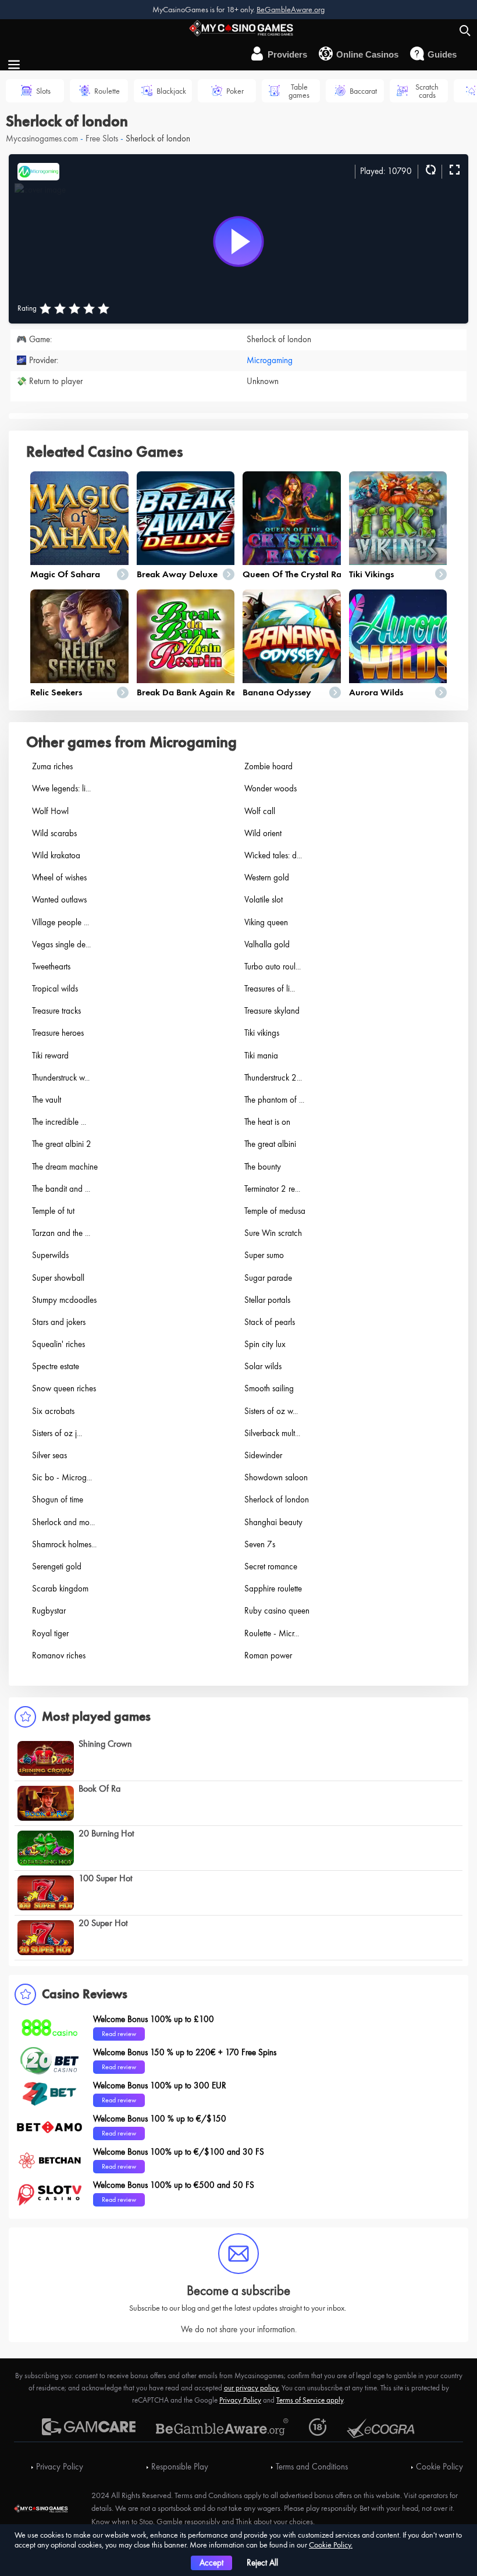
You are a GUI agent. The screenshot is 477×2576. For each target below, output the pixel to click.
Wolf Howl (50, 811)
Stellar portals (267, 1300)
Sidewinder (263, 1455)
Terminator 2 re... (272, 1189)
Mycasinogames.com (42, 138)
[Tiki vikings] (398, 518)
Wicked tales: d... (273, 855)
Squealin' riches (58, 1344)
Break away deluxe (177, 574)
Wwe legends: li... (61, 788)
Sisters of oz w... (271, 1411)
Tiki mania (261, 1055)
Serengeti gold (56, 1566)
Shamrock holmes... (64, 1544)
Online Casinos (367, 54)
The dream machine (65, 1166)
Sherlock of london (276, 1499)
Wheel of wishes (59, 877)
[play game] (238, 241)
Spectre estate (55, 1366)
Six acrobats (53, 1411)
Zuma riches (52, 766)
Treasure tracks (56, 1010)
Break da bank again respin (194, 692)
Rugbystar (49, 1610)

Requirement = Retype everything in the material word for word, minus pictures.

Problem solution =
You are a GUI agent. The screenshot is 477×2576. For each target below, output the pixel to click.
Wolf Howl (50, 811)
Stellar portals (267, 1300)
Sidewinder (263, 1455)
Terminator 2 re... (272, 1189)
Mycasinogames.com (42, 138)
[Tiki vikings] (398, 518)
Wicked tales: d... (273, 855)
Squealin' riches (58, 1344)
Break away deluxe (177, 574)
Wwe legends: li... (61, 788)
Sisters of oz w... (271, 1411)
Tiki mania (261, 1055)
Serengeti gold (56, 1566)
Shamrock holmes... (64, 1544)
Online Casinos (367, 54)
The dream machine (65, 1166)
Sherlock of london (276, 1499)
Wheel of wishes (59, 877)
[play game] (238, 241)
Spectre estate (55, 1366)
Six acrobats (53, 1411)
Zuma riches (52, 766)
Treasure tracks (56, 1010)
Break da bank again respin (194, 692)
Rugbystar (49, 1610)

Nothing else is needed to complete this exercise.